For the past two weeks, after our conversation about telling Clay and Quinn the truth about their past, Maverick has been struggling. It’s not an obvious struggle. He hides it well, but not from me. He’ll be fine one minute, and the next, he’s just staring off into space. I know it’s because his mind is working in overdrive, worried about what the truth will do to his siblings. I hate it, but I know there isn’t anything I can do until he gets it all out. I understand his fear in telling them—causing them more pain—but because I’m an outsider looking in, I don’t have any doubts that this is something they need to hear to move on with their lives. Just like Maverick, his siblings are built from a formidable mold. It will sting, no doubt, but the Davis kids are born warriors.

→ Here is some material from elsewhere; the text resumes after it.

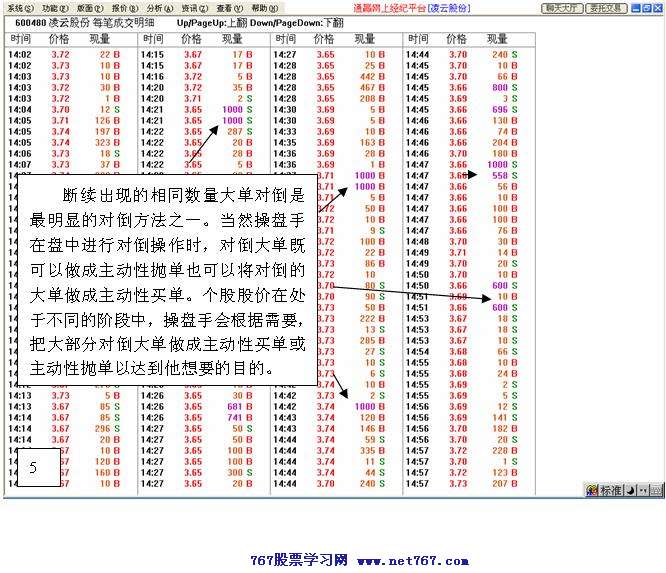
Task: Expand the 报价(Q) menu
Action: pyautogui.click(x=124, y=7)
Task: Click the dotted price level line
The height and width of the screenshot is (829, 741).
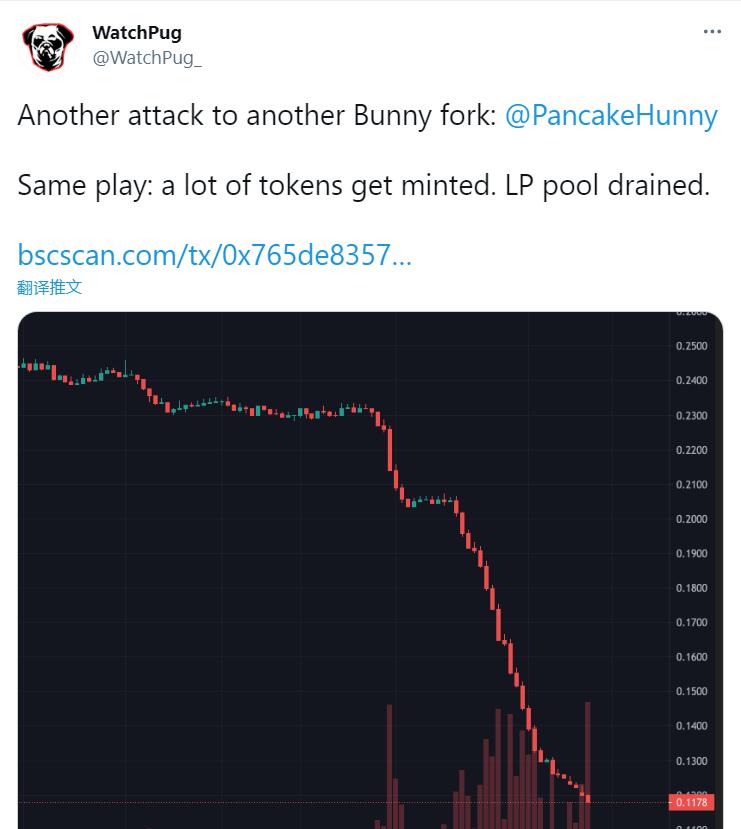Action: (x=300, y=801)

“Are you okay, honey?” I ask the silent man looking out our front window. We invited Clay and Quinn over for dinner tonight, so that Maverick could have a chance to talk to them, and he’s been a hot mess, pacing the living room for the past half hour. I’ve given him his space, interrupting his taciturn brooding only long enough to give him a new beer when he was finished, but I can’t stand the heavy quiet any longer without at least trying to be there for him.

“Yeah, darlin’,” he sighs deeply, and I stand there wordlessly, waiting for him to get it all out. “I just hate knowing at the end of tonight, they might hate me.”

“Oh, Maverick.” I worry, closing the distance between us to envelop my big, strong cowboy in a hug. “They could never hate you. They might be hurt, but they won’t ever turn that on you.”

“I hope you’re right,” he muses.

“I know I am. Don’t doubt them.”

I feel him nod when his chin moves on the top of my head. I back up, give him a smile, and stand on tiptoes to give him a chaste kiss just as we hear a knock at the door, heralding their arrival.

A couple of hours later, I stand up to clear the table, shooing off Quinn when she stands to help.

“You’re being weird,” she mutters, rolling her eyes when I swat her with a dish towel again.

“I’ve got this, Q. Go sit with your brothers.”

“Weird,” she grumbles again, but complies, going back to the table to sit with a huff.